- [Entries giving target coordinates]
^^^^^^^^

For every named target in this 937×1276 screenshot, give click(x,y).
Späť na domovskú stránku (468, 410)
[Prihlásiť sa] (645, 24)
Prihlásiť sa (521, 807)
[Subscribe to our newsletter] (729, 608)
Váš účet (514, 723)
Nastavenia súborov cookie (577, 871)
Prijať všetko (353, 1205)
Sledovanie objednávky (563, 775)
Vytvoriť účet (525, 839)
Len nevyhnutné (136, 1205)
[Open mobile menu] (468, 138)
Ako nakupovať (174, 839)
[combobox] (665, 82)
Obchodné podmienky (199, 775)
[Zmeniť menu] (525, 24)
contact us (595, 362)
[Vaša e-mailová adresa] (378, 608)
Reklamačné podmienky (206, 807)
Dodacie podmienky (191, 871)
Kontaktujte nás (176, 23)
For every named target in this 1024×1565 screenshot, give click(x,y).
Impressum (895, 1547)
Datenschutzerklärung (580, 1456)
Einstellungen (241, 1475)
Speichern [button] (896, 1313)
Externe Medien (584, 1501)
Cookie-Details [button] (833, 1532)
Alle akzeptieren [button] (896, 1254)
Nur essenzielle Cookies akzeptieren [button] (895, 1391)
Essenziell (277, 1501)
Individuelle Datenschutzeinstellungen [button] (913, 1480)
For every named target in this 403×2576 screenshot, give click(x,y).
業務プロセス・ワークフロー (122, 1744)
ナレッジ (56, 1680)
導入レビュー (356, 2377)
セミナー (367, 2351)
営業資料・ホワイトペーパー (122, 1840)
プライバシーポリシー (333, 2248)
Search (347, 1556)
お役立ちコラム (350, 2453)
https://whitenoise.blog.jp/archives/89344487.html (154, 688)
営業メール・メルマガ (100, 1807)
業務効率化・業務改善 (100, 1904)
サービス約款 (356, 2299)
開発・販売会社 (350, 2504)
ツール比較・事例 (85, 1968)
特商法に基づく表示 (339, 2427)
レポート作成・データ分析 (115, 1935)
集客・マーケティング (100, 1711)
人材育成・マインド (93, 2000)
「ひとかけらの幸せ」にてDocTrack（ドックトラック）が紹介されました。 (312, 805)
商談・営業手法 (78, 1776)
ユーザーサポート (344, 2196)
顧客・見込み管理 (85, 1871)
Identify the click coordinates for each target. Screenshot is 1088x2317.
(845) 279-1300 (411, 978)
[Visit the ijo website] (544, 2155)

^^^^^^^^

- [The request] Format all of the records above as a Markdown table with two columns, "No." for the row number and "Line" for the line itself. Omit any blank lines.

- [Response for this exercise]
| No. | Line |
|---|---|
| 1 | For every named target in this 937×1276 screenshot, give click(x,y). |
| 2 | Späť na domovskú stránku (468, 410) |
| 3 | [Prihlásiť sa] (645, 24) |
| 4 | Prihlásiť sa (521, 807) |
| 5 | [Subscribe to our newsletter] (729, 608) |
| 6 | Váš účet (514, 723) |
| 7 | Nastavenia súborov cookie (577, 871) |
| 8 | Prijať všetko (353, 1205) |
| 9 | Sledovanie objednávky (563, 775) |
| 10 | Vytvoriť účet (525, 839) |
| 11 | Len nevyhnutné (136, 1205) |
| 12 | [Open mobile menu] (468, 138) |
| 13 | Ako nakupovať (174, 839) |
| 14 | [combobox] (665, 82) |
| 15 | Obchodné podmienky (199, 775) |
| 16 | [Zmeniť menu] (525, 24) |
| 17 | contact us (595, 362) |
| 18 | [Vaša e-mailová adresa] (378, 608) |
| 19 | Reklamačné podmienky (206, 807) |
| 20 | Dodacie podmienky (191, 871) |
| 21 | Kontaktujte nás (176, 23) |
| 22 | For every named target in this 1024×1565 screenshot, give click(x,y). |
| 23 | Impressum (895, 1547) |
| 24 | Datenschutzerklärung (580, 1456) |
| 25 | Einstellungen (241, 1475) |
| 26 | Speichern [button] (896, 1313) |
| 27 | Externe Medien (584, 1501) |
| 28 | Cookie-Details [button] (833, 1532) |
| 29 | Alle akzeptieren [button] (896, 1254) |
| 30 | Nur essenzielle Cookies akzeptieren [button] (895, 1391) |
| 31 | Essenziell (277, 1501) |
| 32 | Individuelle Datenschutzeinstellungen [button] (913, 1480) |
| 33 | For every named target in this 403×2576 screenshot, give click(x,y). |
| 34 | 業務プロセス・ワークフロー (122, 1744) |
| 35 | ナレッジ (56, 1680) |
| 36 | 導入レビュー (356, 2377) |
| 37 | セミナー (367, 2351) |
| 38 | 営業資料・ホワイトペーパー (122, 1840) |
| 39 | プライバシーポリシー (333, 2248) |
| 40 | Search (347, 1556) |
| 41 | お役立ちコラム (350, 2453) |
| 42 | https://whitenoise.blog.jp/archives/89344487.html (154, 688) |
| 43 | 営業メール・メルマガ (100, 1807) |
| 44 | 業務効率化・業務改善 (100, 1904) |
| 45 | サービス約款 (356, 2299) |
| 46 | 開発・販売会社 (350, 2504) |
| 47 | ツール比較・事例 (85, 1968) |
| 48 | 特商法に基づく表示 (339, 2427) |
| 49 | レポート作成・データ分析 (115, 1935) |
| 50 | 集客・マーケティング (100, 1711) |
| 51 | 人材育成・マインド (93, 2000) |
| 52 | 「ひとかけらの幸せ」にてDocTrack（ドックトラック）が紹介されました。 (312, 805) |
| 53 | 商談・営業手法 (78, 1776) |
| 54 | ユーザーサポート (344, 2196) |
| 55 | 顧客・見込み管理 (85, 1871) |
| 56 | Identify the click coordinates for each target. Screenshot is 1088x2317. |
| 57 | (845) 279-1300 (411, 978) |
| 58 | [Visit the ijo website] (544, 2155) |